差金決済での損失
FXは投資なので、つねにうまく儲かるとは限りません。
はじめに1ドルが110円の時に5,000ドル分、つまり5,000ドルx100円=55万円分買っても、その後にドルが108円に下がったとします。
この時点での買いポジションは「108円×5000ドル=54万円」分なので、差額の1万円の損が出たことになります。
あなたが5万円を最初に預けていたとすると、この状態で1万円の損が出てしまっていても、まだ4万円分、預け金に余裕があるので投資は続けられます。これがFXの特徴と言える点です。
FXを取り扱っているそれぞれの会社では、それぞれで「最低維持しておかなければならない預入金の金額」の基準が決まっています。
例えばある会社が、「預入金の最低金額は3万円です。」という基準を持っていたとします。

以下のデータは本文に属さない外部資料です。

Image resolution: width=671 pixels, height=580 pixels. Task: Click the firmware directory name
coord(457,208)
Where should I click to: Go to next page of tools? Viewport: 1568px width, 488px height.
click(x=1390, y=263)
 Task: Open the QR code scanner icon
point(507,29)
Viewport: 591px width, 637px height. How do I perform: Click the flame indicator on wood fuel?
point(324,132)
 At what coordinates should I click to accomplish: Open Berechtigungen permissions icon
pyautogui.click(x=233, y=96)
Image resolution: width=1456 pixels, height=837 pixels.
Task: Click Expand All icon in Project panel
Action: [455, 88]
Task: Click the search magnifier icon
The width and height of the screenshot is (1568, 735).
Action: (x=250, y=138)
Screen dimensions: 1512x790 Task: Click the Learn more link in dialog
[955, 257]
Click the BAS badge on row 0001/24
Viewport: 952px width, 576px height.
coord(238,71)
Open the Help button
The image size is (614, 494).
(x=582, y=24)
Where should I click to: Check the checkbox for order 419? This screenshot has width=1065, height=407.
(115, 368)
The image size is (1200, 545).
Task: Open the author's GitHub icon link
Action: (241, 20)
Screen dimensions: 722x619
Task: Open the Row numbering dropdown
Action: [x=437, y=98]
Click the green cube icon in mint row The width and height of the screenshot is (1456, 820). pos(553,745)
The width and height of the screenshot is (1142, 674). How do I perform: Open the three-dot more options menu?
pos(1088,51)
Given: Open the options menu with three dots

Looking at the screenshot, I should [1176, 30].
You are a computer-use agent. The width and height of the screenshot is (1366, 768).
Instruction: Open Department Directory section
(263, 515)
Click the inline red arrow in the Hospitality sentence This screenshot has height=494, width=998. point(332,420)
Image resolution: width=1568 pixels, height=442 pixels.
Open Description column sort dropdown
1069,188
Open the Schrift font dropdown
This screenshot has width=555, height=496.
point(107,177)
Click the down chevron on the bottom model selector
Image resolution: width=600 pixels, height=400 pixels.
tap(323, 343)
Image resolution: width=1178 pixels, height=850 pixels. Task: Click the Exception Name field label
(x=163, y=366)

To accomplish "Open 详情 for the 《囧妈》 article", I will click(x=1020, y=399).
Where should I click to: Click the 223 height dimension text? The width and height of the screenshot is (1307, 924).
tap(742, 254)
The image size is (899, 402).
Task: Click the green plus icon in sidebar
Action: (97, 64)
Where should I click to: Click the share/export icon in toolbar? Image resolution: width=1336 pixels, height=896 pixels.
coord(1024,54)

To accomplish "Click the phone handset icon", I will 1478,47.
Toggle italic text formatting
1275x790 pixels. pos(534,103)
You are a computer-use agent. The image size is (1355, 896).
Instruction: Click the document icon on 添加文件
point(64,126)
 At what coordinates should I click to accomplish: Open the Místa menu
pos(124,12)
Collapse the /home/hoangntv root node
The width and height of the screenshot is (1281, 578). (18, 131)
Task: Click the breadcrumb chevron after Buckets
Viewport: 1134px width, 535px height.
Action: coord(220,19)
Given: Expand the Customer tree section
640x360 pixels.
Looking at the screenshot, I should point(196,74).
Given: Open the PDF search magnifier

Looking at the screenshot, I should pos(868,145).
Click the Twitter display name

上の状態では、まだ「5万円-1万円の損」なので、預入金の残額は4万円になります。
この状態では、まだ最低金額になっていないので、取引はまだ可能になります。
しかし、この後、1ドルが一気に106円になってしまった場合、「106円x5000ドル=53万円」となってしまいます。
この状態では、2万円の損が発生したことになり、あなたの預入金の残額はみったり3万円となりました。
まだこの時点では、上がるかもしれない、とそのままの状態をキープしておくことはできますが、もしあと1銭でもドルが下がったら、その時点で預入金3万円以上の基準を割り込んでしまい、その金額で強制的に取引の決済が行われて、損失が確定してしまいます。
上の説明は、ドルを買う状態で説明していますが、逆のパターンでも同じです。ドルを先に売っておいて、あとで買い戻す「売り買いを逆にする」という場合でも、考え方は全く同じです。
FXでは差金決済をいう方法で行われるため、元手に対して大きな金額で取引を行えるだけでなく、ドルの売りから取引を始めたり、ユーロなど違う通貨でも取引が可能になります。